The three pie charts provide the differences in anonymous UK school yearly spending in 1981, 1991 and 2001. A total of 5 spendings categories each year were teachers’ salaries, other workers’ salaries, furniture and equipment, resources, and lastly, insurance. In three different years with 10 years apart, the top one spending was consistent, which was teachers’ salaries. In contrast, the budget on insurance was always the lowest.
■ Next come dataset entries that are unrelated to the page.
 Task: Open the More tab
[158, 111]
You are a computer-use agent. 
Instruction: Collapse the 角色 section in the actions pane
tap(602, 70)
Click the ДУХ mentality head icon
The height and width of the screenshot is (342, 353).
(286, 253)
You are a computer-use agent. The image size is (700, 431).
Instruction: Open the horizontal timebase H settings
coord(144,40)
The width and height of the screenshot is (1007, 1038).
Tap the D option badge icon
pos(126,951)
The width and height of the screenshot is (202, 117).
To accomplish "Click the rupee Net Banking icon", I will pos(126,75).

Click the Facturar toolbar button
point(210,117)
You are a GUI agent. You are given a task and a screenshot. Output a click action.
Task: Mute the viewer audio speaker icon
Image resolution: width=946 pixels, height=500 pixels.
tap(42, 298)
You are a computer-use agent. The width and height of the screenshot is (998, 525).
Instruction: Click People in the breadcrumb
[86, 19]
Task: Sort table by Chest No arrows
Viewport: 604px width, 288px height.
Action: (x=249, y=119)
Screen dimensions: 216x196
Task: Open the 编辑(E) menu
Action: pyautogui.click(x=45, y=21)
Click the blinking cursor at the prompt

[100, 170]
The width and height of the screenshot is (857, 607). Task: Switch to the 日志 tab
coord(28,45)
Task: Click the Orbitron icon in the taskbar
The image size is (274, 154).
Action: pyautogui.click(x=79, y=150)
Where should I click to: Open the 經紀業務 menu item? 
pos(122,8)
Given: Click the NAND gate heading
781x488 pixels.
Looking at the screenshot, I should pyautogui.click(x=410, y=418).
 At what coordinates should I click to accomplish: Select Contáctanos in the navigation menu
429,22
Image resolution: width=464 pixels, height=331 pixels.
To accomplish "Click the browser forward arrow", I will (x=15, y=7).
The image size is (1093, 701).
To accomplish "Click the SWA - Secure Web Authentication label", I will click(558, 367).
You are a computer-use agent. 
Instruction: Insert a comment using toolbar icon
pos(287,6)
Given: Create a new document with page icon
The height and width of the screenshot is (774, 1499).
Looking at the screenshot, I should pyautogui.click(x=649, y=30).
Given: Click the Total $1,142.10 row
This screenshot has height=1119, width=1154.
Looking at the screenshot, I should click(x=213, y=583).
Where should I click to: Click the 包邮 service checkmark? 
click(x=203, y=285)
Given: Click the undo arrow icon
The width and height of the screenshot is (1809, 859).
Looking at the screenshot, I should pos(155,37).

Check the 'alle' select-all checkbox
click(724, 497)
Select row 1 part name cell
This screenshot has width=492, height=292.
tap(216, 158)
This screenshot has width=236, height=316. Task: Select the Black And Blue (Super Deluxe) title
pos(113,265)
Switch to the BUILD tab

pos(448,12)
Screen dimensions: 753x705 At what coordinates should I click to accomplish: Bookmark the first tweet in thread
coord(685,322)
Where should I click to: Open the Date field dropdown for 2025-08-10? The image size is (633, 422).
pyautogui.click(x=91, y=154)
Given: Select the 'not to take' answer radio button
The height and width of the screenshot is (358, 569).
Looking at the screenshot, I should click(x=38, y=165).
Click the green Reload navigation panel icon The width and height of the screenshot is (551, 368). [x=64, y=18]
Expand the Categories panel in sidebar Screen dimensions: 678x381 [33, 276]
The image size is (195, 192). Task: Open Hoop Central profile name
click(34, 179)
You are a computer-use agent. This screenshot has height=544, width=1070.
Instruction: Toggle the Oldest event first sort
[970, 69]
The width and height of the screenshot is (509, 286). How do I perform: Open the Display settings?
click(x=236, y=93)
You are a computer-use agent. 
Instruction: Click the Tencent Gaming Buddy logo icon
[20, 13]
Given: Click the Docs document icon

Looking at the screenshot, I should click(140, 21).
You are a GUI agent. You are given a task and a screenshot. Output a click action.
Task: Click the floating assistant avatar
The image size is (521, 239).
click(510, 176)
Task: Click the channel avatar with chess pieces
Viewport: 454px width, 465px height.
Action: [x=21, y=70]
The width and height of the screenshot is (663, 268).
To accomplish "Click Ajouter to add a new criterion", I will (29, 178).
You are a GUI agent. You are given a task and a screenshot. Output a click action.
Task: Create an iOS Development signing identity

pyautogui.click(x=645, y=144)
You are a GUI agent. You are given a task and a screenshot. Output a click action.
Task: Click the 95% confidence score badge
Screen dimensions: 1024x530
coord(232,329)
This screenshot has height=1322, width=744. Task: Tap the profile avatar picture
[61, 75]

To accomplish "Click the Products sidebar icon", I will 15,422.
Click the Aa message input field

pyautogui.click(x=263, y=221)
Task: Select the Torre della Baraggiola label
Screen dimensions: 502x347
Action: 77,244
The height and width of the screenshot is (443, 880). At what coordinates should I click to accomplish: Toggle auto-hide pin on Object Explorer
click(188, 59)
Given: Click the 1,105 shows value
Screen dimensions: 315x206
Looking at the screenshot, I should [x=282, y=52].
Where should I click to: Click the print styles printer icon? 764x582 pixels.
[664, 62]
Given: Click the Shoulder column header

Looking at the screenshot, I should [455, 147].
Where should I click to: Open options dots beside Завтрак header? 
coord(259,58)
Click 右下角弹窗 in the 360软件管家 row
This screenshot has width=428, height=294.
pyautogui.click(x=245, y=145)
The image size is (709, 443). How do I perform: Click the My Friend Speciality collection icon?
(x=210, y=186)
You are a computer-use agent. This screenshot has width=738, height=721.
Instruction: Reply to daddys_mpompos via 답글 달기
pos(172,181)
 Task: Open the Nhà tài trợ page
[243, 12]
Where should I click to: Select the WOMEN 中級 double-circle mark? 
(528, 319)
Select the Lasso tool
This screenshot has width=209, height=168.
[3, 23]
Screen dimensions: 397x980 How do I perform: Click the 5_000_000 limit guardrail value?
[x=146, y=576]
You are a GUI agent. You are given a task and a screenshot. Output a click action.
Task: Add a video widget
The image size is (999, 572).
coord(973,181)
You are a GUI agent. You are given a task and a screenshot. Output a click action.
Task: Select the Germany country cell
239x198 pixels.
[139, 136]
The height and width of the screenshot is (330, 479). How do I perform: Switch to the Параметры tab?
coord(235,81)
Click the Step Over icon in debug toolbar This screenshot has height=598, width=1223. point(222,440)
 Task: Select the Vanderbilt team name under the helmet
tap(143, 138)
Yearly spending on school workers wages had a difference. Overall, the teachers salaries budget had an increasing number. On the other hand, other workers’ wages had a decrease from 28% in 1981, down to 22% in 1991, and had the lowest in 2001, which was 15%. Although teachers salaries also had ups and downs from 40% in 1981 down to 50% a decade later, and going up to 45% in 2001, this follows furniture and equipment category and resources category that both had fluctuating budget percentages across the year, from 15% in 1981, went up to 20% ten years later, then had to cut to 9% in 2001. Lastly, insurance had the smallest spending yet it always increased with 2%, 3% and 8% respectively.
Annual budgets in anonymous UK school from two decades (1981, 1991 and 2001) already cover all possible improvements a school can have, the school always looks for improvements for its resources and finds a way without erasing a single category. Nonetheless, school should always provide a way to improve resources, for example books, no matter how hard the budgeting process was.